» **What needs to be done**:
Among the entries below, copy only the span from the line containing "SITE123 (141, 1255)" through the line containing "XRD Methods for". Do so exactly, and skip the pictures.
[[ Provided material open ]]
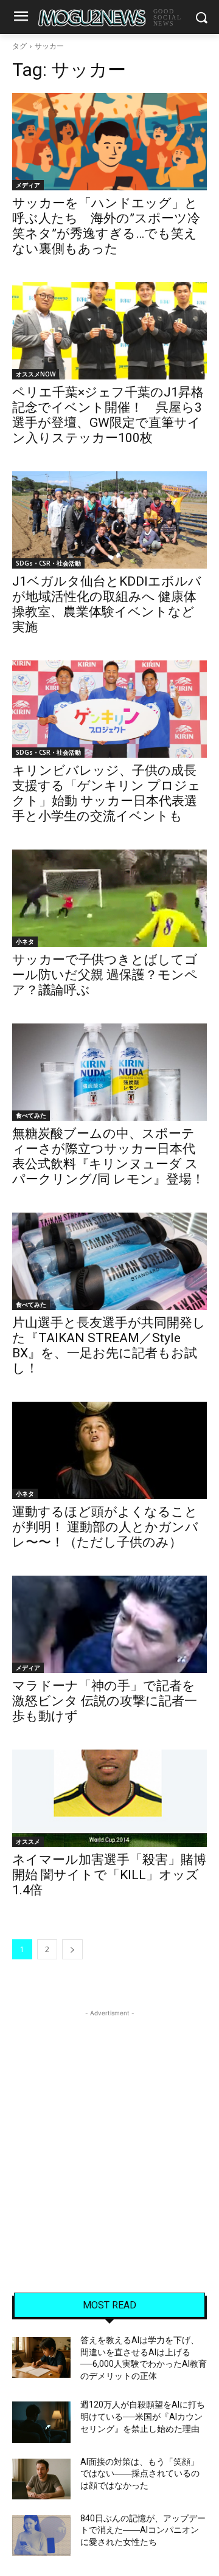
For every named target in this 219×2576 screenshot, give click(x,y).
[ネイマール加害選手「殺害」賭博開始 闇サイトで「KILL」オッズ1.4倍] (109, 1798)
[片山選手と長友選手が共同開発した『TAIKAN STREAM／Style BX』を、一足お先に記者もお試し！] (109, 1261)
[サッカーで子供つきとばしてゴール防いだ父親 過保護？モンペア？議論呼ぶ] (109, 898)
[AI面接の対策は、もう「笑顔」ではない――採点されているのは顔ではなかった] (41, 2479)
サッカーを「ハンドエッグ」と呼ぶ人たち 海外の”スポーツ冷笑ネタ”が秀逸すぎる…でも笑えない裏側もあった (106, 226)
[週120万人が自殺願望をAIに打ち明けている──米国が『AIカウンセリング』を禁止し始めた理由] (41, 2421)
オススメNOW (35, 374)
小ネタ (25, 941)
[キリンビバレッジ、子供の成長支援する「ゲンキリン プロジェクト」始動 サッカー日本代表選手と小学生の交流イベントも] (109, 709)
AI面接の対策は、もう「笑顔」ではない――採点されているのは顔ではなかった (140, 2473)
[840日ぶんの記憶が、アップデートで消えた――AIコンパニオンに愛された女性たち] (41, 2535)
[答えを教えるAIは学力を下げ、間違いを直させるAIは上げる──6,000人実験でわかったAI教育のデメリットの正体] (41, 2357)
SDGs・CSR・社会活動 (48, 563)
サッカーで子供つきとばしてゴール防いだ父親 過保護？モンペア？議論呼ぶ (105, 974)
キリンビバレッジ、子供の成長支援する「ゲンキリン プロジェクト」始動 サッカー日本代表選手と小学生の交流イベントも (106, 793)
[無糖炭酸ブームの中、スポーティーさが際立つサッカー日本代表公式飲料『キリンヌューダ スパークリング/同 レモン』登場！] (109, 1072)
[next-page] (72, 1949)
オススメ (28, 1841)
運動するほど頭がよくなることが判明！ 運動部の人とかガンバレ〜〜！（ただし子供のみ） (105, 1526)
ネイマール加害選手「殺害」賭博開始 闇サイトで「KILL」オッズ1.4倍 (109, 1874)
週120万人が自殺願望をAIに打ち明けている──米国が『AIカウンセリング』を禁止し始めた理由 (142, 2416)
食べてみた (31, 1115)
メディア (28, 185)
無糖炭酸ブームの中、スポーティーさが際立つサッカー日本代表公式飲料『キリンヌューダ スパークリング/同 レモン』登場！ (108, 1156)
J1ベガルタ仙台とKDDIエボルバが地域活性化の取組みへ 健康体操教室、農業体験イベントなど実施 (106, 604)
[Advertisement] (109, 2129)
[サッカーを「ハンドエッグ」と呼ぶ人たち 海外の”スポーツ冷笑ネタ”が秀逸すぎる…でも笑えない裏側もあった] (109, 141)
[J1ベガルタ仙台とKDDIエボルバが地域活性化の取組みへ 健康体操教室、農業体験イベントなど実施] (109, 520)
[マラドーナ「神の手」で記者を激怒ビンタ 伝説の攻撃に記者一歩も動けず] (109, 1624)
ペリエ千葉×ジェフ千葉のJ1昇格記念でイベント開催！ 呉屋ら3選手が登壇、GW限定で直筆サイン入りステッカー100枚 (108, 415)
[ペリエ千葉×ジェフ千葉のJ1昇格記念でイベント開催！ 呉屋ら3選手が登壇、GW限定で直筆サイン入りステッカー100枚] (109, 330)
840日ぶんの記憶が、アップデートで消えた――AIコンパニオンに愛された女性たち (143, 2530)
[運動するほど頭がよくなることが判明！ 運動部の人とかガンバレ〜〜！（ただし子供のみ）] (109, 1450)
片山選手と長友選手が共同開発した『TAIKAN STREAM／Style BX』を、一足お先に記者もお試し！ (109, 1345)
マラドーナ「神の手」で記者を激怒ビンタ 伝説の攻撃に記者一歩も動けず (104, 1700)
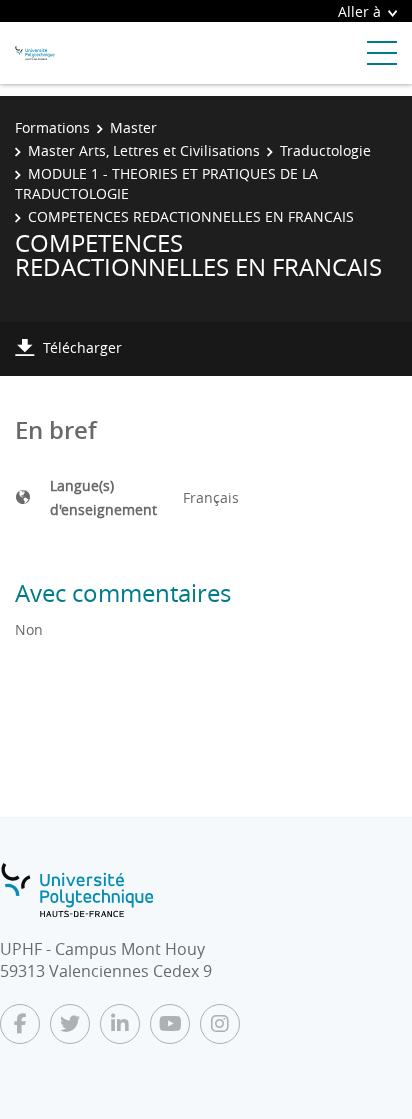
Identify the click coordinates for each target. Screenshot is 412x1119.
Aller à (359, 11)
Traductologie (325, 150)
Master (133, 127)
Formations (52, 127)
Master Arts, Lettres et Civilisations (144, 150)
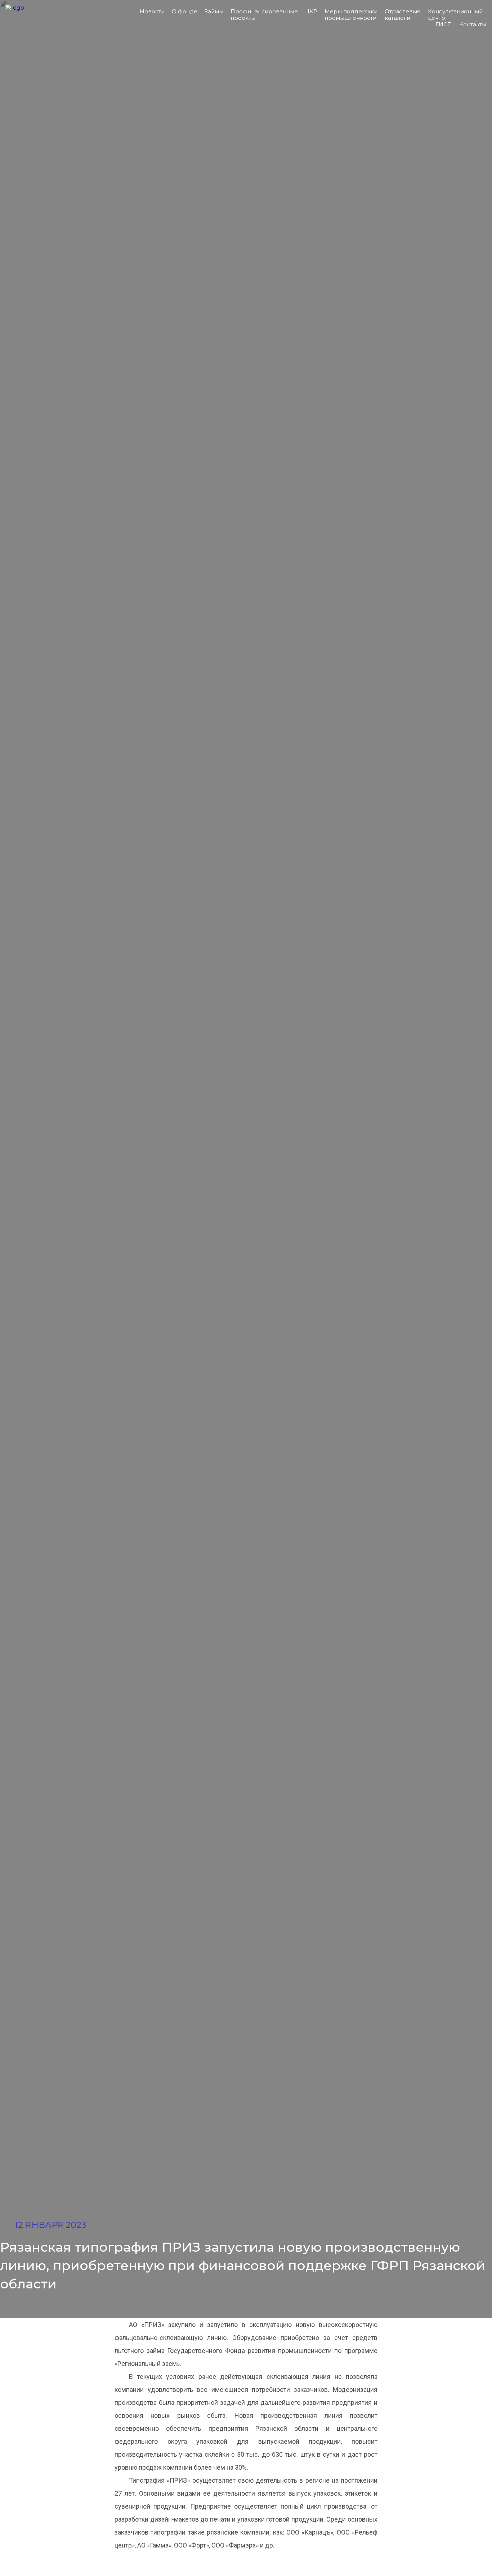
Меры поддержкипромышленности (351, 14)
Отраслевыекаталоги (403, 14)
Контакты (472, 24)
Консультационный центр (455, 14)
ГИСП (443, 24)
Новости (152, 11)
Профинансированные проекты (264, 14)
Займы (214, 11)
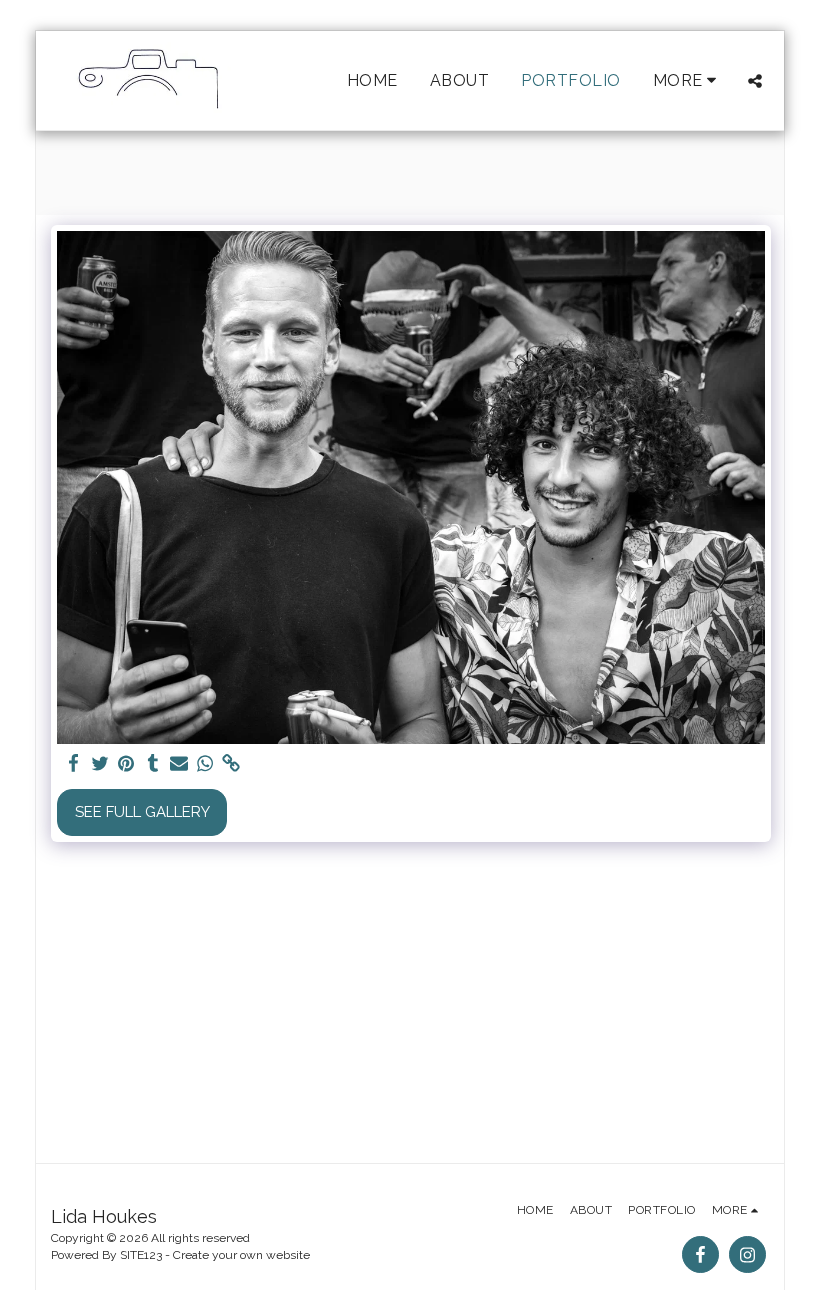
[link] (231, 764)
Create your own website (241, 1255)
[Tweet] (100, 764)
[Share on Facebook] (74, 764)
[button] (755, 81)
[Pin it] (126, 764)
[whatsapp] (205, 764)
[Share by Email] (179, 764)
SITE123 (141, 1255)
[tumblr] (152, 764)
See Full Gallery (142, 812)
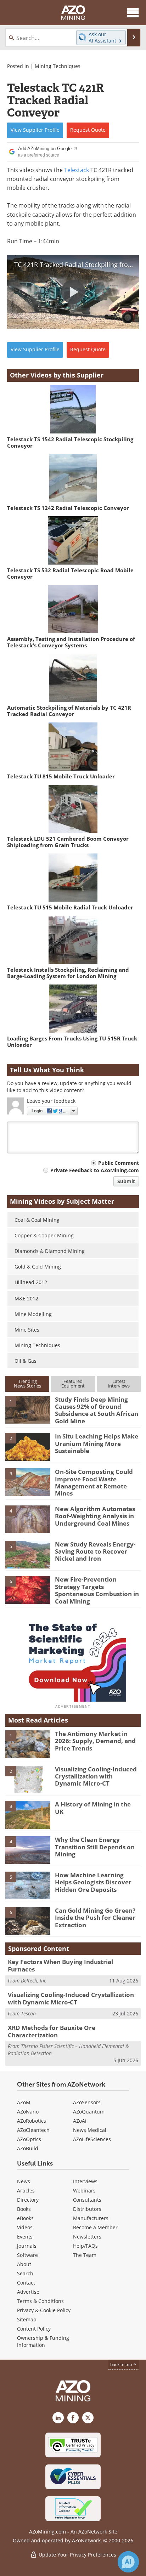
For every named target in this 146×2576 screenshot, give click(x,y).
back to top (121, 2364)
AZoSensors (87, 2102)
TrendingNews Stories (27, 1383)
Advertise (28, 2291)
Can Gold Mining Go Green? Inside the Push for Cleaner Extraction (95, 1917)
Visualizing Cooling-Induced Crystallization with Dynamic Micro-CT (96, 1776)
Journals (26, 2245)
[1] (27, 1409)
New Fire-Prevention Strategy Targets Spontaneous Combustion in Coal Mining (97, 1590)
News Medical (89, 2130)
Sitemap (26, 2319)
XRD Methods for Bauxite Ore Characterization (51, 2031)
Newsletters (87, 2236)
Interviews (85, 2181)
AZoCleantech (33, 2130)
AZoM (23, 2102)
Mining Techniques (57, 66)
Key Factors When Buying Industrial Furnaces (60, 1965)
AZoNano (28, 2111)
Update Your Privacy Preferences (76, 2554)
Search (25, 2273)
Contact (26, 2282)
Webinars (84, 2190)
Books (24, 2209)
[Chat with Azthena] (128, 2561)
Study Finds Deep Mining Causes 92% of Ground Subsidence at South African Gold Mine (96, 1410)
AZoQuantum (89, 2111)
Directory (28, 2199)
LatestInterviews (119, 1383)
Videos (25, 2227)
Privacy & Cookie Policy (44, 2310)
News (23, 2181)
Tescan (28, 2013)
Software (27, 2255)
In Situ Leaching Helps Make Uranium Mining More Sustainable (96, 1443)
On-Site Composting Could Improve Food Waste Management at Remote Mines (94, 1482)
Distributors (87, 2209)
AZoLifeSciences (92, 2139)
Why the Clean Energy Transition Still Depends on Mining (95, 1846)
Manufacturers (90, 2218)
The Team (84, 2255)
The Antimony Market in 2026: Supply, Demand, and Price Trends (95, 1741)
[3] (27, 1482)
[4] (27, 1518)
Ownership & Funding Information (43, 2341)
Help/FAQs (85, 2245)
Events (25, 2236)
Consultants (87, 2199)
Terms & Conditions (40, 2301)
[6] (27, 1589)
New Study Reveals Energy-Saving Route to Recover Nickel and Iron (95, 1551)
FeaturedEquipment (73, 1383)
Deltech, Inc (33, 1980)
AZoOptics (29, 2139)
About (24, 2264)
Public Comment (118, 1162)
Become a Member (95, 2227)
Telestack (76, 170)
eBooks (25, 2218)
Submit (126, 1181)
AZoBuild (27, 2148)
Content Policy (34, 2328)
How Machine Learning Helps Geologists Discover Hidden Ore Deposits (93, 1882)
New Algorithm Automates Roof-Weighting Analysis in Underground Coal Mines (95, 1516)
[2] (27, 1446)
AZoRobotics (31, 2120)
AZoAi (79, 2120)
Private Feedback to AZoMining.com (94, 1170)
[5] (27, 1554)
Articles (26, 2190)
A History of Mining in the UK (93, 1807)
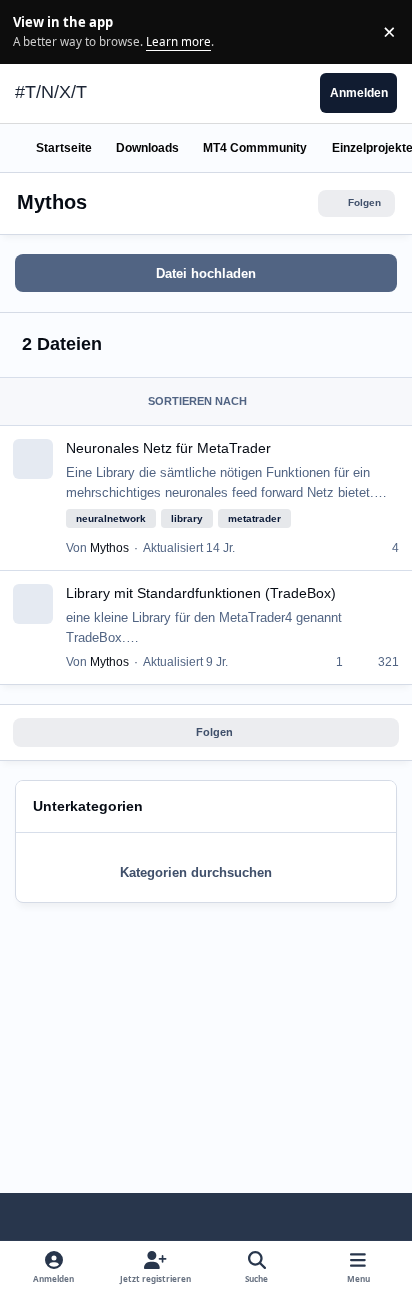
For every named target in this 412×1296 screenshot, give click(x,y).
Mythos (109, 548)
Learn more (34, 31)
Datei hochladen (206, 273)
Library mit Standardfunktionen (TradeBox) (201, 593)
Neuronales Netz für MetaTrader (168, 448)
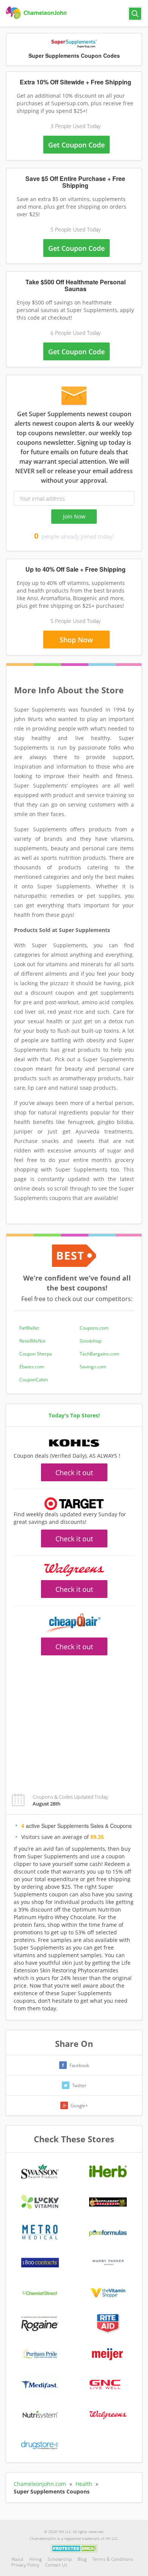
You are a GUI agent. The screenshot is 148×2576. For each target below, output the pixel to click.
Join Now (74, 516)
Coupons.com (94, 1328)
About (17, 2559)
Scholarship (59, 2559)
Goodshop (90, 1341)
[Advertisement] (74, 1720)
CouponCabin (33, 1379)
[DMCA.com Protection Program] (74, 2548)
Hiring (35, 2559)
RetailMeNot (32, 1341)
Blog (82, 2559)
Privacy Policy (25, 2565)
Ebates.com (31, 1366)
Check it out (74, 1472)
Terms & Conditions (112, 2559)
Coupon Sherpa (35, 1354)
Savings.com (93, 1366)
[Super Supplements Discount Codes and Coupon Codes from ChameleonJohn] (37, 13)
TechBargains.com (99, 1354)
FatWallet (29, 1328)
[[ Provided material closed ]]
» **Response**:
SITE123 (141, 1255)
[tumblr] (152, 764)
See Full Gallery (142, 812)
For every named target in this 146×2576 screenshot, give click(x,y).
back to top (121, 2364)
AZoSensors (87, 2102)
TrendingNews Stories (27, 1383)
Advertise (28, 2291)
Can Gold Mining Go Green? Inside the Push for Cleaner Extraction (95, 1917)
Visualizing Cooling-Induced Crystallization with Dynamic Micro-CT (96, 1776)
Journals (26, 2245)
[1] (27, 1409)
New Fire-Prevention Strategy Targets Spontaneous Combustion in Coal Mining (97, 1590)
News Medical (89, 2130)
Sitemap (26, 2319)
XRD Methods for Bauxite Ore Characterization (51, 2031)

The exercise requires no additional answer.